Now that I was rendering the text well and I was testing on a consistent text, I had to work on the highlighting. The first type of highlighting I decided to tackle was the hard and very hard sentence highlighting.

The first stage of this is to loop over every paragraph and split them into an array of sentences. I did this using a `split()` function, splitting on every full stop with a space after it.

let sentences = paragraph.split(‘. ’);

From Heminway I knew that I needed to calculate the number of words and level of each of the sentences. The level of the sentence is dependant on the average length of words and the average words per sentence. Here is how I calculated the number of words and the total words per sentence.

let words = sentence.split(“ “).length;
let letters = sentence.split(“ “).join(“”).length;

Using these numbers, I could use the equation that I found in the Hemingway app.

let level = Math.round(4.71 * (letters / words) + 0.5 * words / sentences — 21.43);

With the level and number of words for each of the sentences, set their difficulty level.

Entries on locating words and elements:
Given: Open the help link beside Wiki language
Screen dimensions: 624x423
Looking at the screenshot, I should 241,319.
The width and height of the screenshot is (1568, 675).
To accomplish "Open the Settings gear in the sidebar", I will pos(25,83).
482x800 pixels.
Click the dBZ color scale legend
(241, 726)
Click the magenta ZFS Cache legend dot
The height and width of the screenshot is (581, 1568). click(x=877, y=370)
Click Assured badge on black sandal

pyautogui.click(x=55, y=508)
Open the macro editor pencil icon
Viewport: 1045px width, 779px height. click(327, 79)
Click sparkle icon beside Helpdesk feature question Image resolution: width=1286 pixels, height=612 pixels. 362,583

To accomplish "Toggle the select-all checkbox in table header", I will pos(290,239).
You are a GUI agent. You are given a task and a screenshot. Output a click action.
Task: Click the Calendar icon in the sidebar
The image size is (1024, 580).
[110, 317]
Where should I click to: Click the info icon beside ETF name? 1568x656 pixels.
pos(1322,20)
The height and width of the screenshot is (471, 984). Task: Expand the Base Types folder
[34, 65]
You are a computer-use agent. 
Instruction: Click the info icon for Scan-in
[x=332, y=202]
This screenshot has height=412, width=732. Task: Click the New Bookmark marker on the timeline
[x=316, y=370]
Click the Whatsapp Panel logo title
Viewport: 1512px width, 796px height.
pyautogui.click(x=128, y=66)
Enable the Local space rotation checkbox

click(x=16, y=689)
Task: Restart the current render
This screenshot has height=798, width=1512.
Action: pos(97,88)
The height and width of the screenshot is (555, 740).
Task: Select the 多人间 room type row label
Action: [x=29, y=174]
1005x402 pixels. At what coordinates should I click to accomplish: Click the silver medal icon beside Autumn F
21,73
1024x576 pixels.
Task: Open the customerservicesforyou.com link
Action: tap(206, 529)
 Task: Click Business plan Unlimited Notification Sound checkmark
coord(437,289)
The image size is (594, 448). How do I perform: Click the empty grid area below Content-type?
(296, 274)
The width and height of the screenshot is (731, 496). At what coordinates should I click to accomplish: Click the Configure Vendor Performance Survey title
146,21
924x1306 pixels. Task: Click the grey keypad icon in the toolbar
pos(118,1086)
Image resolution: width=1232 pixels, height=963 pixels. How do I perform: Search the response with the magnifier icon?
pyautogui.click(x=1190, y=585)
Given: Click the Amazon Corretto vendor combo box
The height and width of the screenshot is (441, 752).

● **TASKS AND EXERCISES**
A – Answer these about the passage on sentence highlighting:
(i) Which type of highlighting was tackled first?
(ii) What was each paragraph split on to get its sentences?
(iii) Where was the equation for the sentence level found?
B – Write a continuation of the passage on sentence highlighting, picking up right after its final sentence.
You won't need the entries for any of this.

● **ANSWERS**
A –
(i) Hard and very hard sentence highlighting.
(ii) Every full stop with a space after it.
(iii) In the Hemingway app.

B –
if (words < 14) {
    return sentence;
} else if (level >= 10 && level < 14) {
    return `<span class=”hardSentence”>${sentence}</span>`;
} else if (level >= 14) {
    return `<span class=”veryHardSentence”>${sentence}</span>`;
} else {
    return sentence;
}

This code says that if a sentence is longer than 14 words and has a level of 10 to 14 then its hard, if its longer than 14 words and has a level of 14 or up then its very hard. I used template strings again but include a class in the span tags. This is how I’m going to define the highlighting.

The CSS file is really simple; it just has each of the classes (adverb, passive, hardSentence) and sets their background colour. I took the exact colours from the Hemingway app.

Once the sentences have been returned, I join them all together to make each of the paragraphs.

At this point, I realised that there were a few problems in my code.

  • There were no full stops. When I split the paragraphs into sentences, I had removed all of the full stops.
  • The numbers of letters in the sentence included the commas, dashes, colons and semi-colons.

My first solution was very primitive but it worked. I used split(‘symbol’) and join(‘’) to remove the punctuation and then appended ‘.’ onto the end. Whist it worked, I searched for a better solution. Although I don’t have much experience using regex, I knew that it would be the best solution. After some Googling I found a much more elegant solution.

let cleanSentence = sent.replace(/[^a-z0–9. ]/gi, “”) + “.”;

With this done, I had a partially working product.

Hard sentence highlighting

The next thing I decided to tackle was the adverbs. To find an adverb, Hemingway just finds words that end in ‘ly’ and then checks that it isn’t on a list of non-adverb ‘ly’ words. It would be bad if ‘apply’ or ‘Italy’ were tagged as adverbs.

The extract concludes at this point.